ZRS activity requires integration of sequence information

Although the 3′ END construct directs no detectable transgenic activity, a number of point mutations associated with preaxial polydactyly reside in this region (Fig. 1A) (Anderson et al., 2012). One well-studied polydactylous mouse mutant, called hemimelic extra toes (Hx) (Fig. 2A), is responsible for Shh ectopic expression in limb buds (Blanc et al., 2002; Lettice et al., 2003). Accordingly, mouse transgenics that incorporate the Hx mutation direct expression (Maas and Fallon, 2005; Lettice et al., 2008) that reflects this mutant pattern (Fig. 2B,C). The deletion series reported above removed the domain containing the Hx point mutation but no ectopic expression was detected, indicating that the Hx point change acts as a gain-of-function mutation, perhaps generating a novel factor binding site similar to that shown for the AUS and Family AC mutations (Lettice et al., 2012).

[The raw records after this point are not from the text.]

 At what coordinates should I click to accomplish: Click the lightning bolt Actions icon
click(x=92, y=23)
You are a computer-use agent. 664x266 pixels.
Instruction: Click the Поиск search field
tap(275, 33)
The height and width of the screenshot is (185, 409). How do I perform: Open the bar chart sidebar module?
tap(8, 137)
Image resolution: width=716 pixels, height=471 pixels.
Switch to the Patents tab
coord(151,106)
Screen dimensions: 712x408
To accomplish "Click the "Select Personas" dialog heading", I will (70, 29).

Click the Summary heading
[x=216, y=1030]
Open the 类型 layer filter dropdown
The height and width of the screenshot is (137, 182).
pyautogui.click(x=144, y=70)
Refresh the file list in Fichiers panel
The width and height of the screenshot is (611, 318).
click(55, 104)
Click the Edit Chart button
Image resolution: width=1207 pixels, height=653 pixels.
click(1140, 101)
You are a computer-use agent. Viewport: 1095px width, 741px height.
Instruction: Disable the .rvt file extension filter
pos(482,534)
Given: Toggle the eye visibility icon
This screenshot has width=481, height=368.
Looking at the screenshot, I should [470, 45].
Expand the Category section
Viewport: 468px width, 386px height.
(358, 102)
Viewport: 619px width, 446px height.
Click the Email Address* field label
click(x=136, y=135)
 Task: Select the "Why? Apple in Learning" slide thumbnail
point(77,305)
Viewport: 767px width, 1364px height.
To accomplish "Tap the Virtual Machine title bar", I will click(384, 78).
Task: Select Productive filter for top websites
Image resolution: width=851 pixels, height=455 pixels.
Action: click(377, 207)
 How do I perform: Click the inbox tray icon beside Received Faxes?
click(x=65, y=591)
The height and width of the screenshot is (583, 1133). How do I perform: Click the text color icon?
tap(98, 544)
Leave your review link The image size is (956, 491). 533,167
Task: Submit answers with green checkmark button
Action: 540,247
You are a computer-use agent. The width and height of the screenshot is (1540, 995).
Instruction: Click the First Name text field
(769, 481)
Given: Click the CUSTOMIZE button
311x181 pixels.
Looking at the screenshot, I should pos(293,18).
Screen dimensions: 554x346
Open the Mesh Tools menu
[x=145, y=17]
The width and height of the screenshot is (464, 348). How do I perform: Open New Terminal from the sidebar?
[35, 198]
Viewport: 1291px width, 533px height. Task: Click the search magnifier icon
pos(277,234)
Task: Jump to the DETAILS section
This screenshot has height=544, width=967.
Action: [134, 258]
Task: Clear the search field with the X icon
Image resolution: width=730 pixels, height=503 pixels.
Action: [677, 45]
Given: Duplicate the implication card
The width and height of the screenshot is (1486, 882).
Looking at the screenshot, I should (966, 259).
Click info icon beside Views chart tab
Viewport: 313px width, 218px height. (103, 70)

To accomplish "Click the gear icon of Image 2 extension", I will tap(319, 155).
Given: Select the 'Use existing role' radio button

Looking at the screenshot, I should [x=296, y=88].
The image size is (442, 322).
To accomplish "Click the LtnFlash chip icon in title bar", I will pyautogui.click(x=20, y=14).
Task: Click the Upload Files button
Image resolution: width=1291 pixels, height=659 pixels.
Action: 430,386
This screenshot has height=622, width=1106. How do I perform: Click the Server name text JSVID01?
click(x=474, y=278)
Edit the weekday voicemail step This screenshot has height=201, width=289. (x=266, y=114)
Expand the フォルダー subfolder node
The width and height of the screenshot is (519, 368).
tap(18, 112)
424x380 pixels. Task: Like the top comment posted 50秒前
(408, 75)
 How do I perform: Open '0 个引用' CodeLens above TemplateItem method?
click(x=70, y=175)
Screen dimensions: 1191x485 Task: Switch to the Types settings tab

If the Hx mutation generates a novel binding site for an as-yet-unidentified factor then, alternatively, mutations designed to disrupt binding at the Hx site specifically should act similarly to the deletions and generate only posterior expression. Nucleotide substitutions at the Hx site that should alter binding, a 5-bp replacement (REP5) and two different 3-bp replacements (REP3A and REP3B) (collectively called the REP mutations) (Fig. 2A), all unexpectedly inactivated the ZRS (Table 1). This local disruption of potential factor binding at the Hx site had more severe consequences than did the terminal deletions, suggesting that overall structural architecture plays a crucial role in this region of the ZRS.

Fig. 2.

Mutational analysis within the ZRS. (A) The modified ZRS constructs used in transgenic analyses. The positions of the point mutations are marked by bars and M100081 and Hx highlighted in green and red, respectively. The sequence changes made within the Hx domain are also shown in red. (B-Q) Expression of the lacZ gene in E11.5 embryonic limb buds (fore limbs in the top row of each and hind limbs below) for the construct carrying the Hx mutation (B,C) (data from Lettice et al., 2008), the Flip80 construct (D,E), the Flip80+Hx construct (F,G), the Flip80+REP3A construct (H,I), the Flip49 construct (J,K), the Flip49+REP3A (L,M), the Core fragment (N,O) and the Core fragment carrying the M100081 mutation (P,Q). No expression was observed for the 3′END+Hx, the REP3A, REP3B, REP5 or the M100081+REP3A constructs.

Fig. 2.

Mutational analysis within the ZRS. (A) The modified ZRS constructs used in transgenic analyses. The positions of the point mutations are marked by bars and M100081 and Hx highlighted in green and red, respectively. The sequence changes made within the Hx domain are also shown in red. (B-Q) Expression of the lacZ gene in E11.5 embryonic limb buds (fore limbs in the top row of each and hind limbs below) for the construct carrying the Hx mutation (B,C) (data from Lettice et al., 2008), the Flip80 construct (D,E), the Flip80+Hx construct (F,G), the Flip80+REP3A construct (H,I), the Flip49 construct (J,K), the Flip49+REP3A (L,M), the Core fragment (N,O) and the Core fragment carrying the M100081 mutation (P,Q). No expression was observed for the 3′END+Hx, the REP3A, REP3B, REP5 or the M100081+REP3A constructs.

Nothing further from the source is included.